Citizen Lab: Cellebrite UFED used by Russian authorities three months after the vendor's Russia pull-out
From CTI Daily Brief — 2026-06-27 · published 2026-06-27 · view item permalink →
Citizen Lab published a forensic investigation (2026-06-25) confirming that Russian authorities used Cellebrite UFED / UFED 4PC / UFED Physical Analyzer to extract data from the iPhone 12 of opposition activist Andrey Pivovarov on 17 June 2021 — three months after Cellebrite cancelled its Russian contracts in March 2021 (Citizen Lab, 2026-06-25). Two independent evidence streams corroborate: on-device MobileLockdown records show a USB connection to a Host ID previously attributed to Cellebrite hardware, and an official forensic report authored by the MVD (Interior Ministry) Forensic Expert Center — commissioned by the Investigative Committee — explicitly names the UFED tooling and lists extracted WhatsApp/Telegram/Viber data with keyword searches for opposition figures (The Record, 2026-06-25). The operational lessons are blunt: physical seizure plus closed forensic tooling bypasses device encryption and end-to-end-encrypted messaging entirely; vendor contract cancellations and export controls are not a reliable technical barrier to tool proliferation; and MobileLockdown USB-host records are forensically valuable for identifying which extraction device touched a phone.

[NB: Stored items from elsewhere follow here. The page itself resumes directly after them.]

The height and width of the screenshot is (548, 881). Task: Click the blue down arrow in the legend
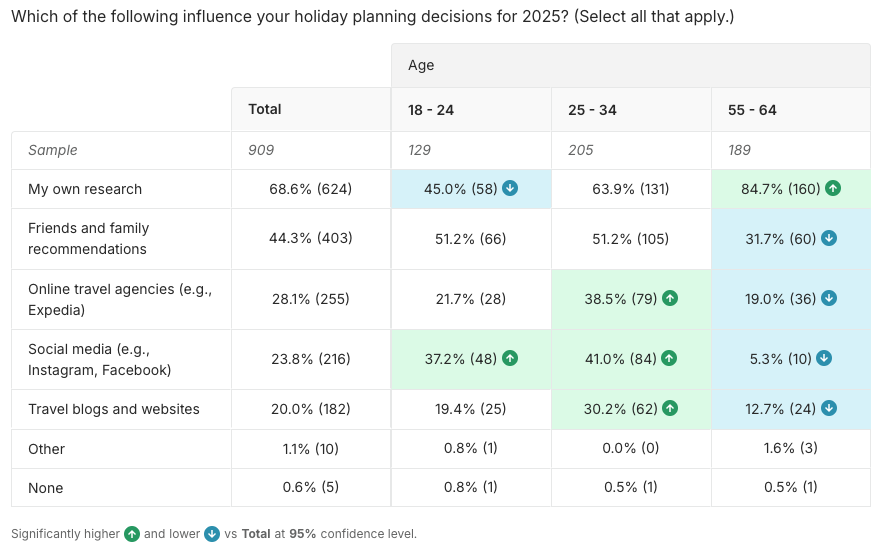click(212, 534)
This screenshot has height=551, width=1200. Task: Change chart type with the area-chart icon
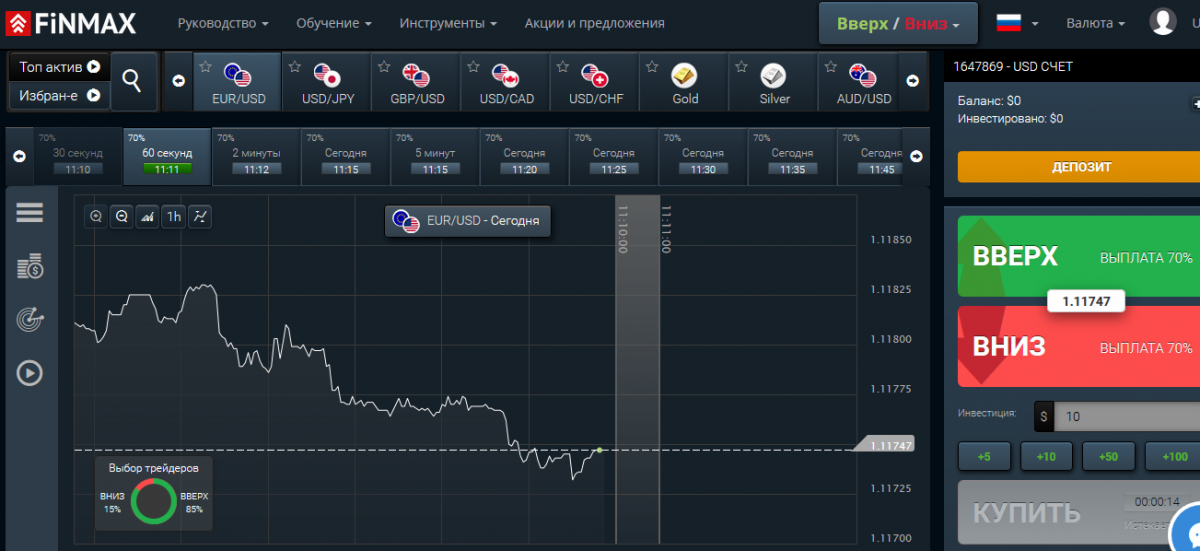pyautogui.click(x=147, y=216)
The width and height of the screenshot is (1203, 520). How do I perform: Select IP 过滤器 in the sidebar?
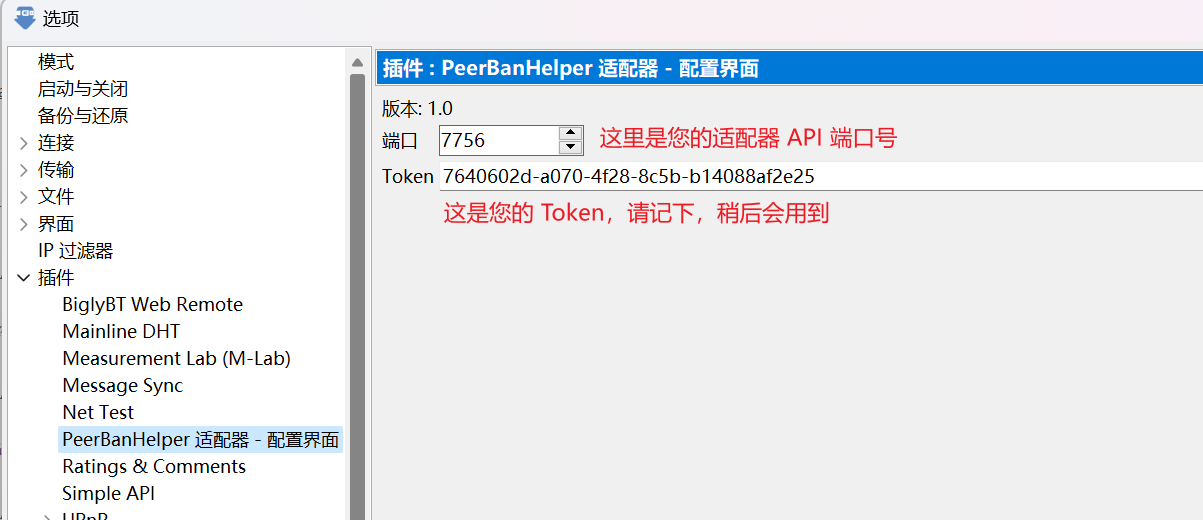[76, 251]
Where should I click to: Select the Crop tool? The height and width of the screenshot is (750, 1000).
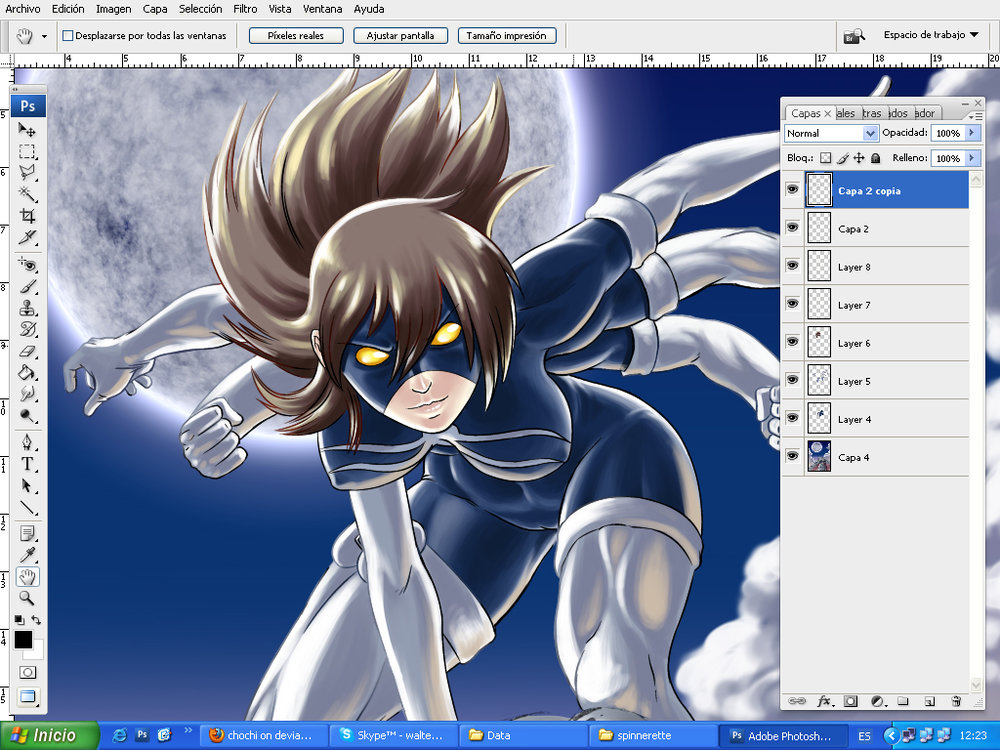[x=27, y=216]
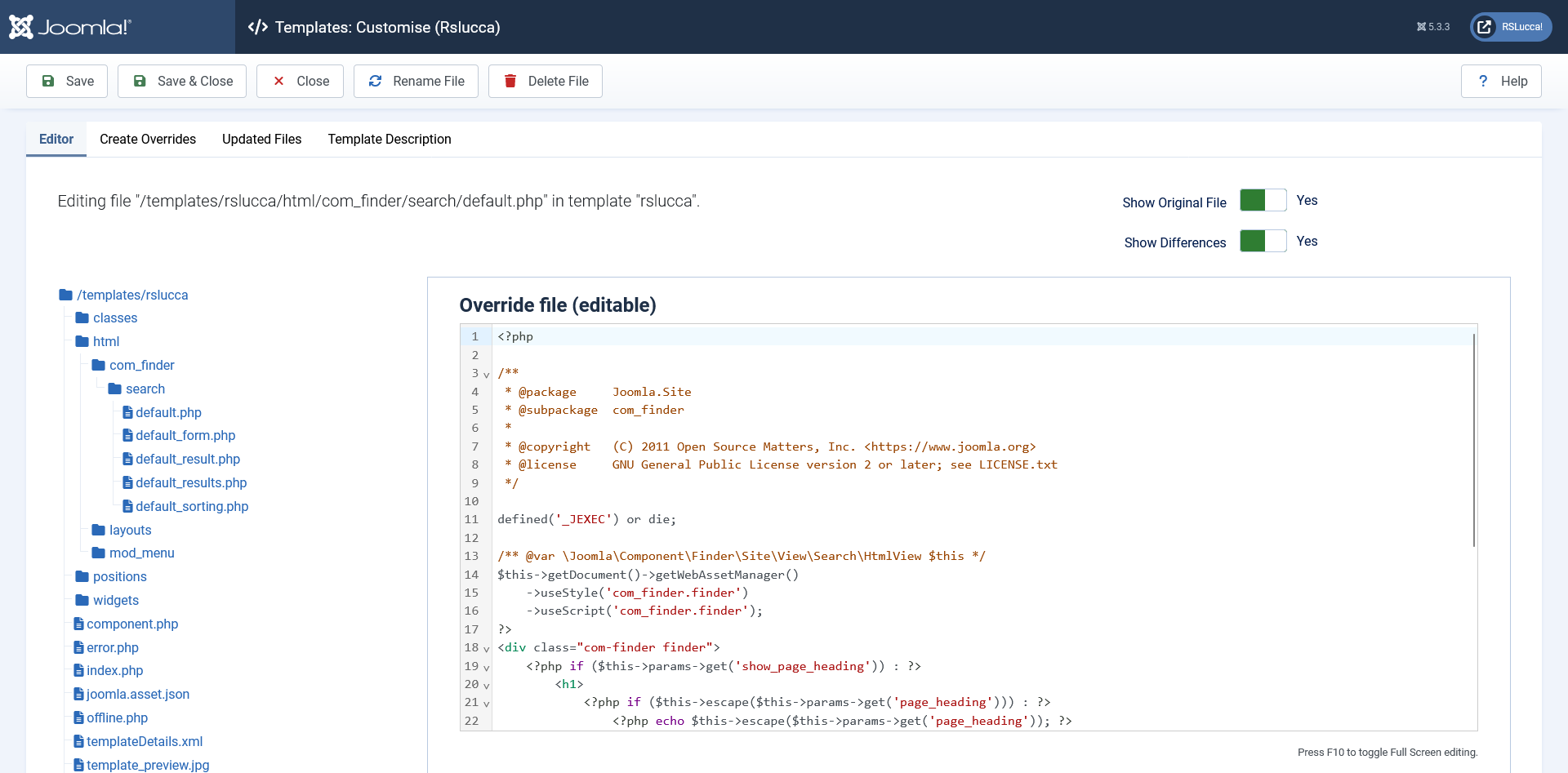Click the com_finder folder icon
The width and height of the screenshot is (1568, 773).
(99, 365)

Defender takeaway: For Swiss diplomatic, parliamentary and law-enforcement staff travelling to higher-risk jurisdictions, threat models must treat device seizure as an out-of-band bypass of all software-based controls — pairing this with today's § 1 Signal advisory, sensitive comms should assume both the device and its backups are reachable by a capable adversary.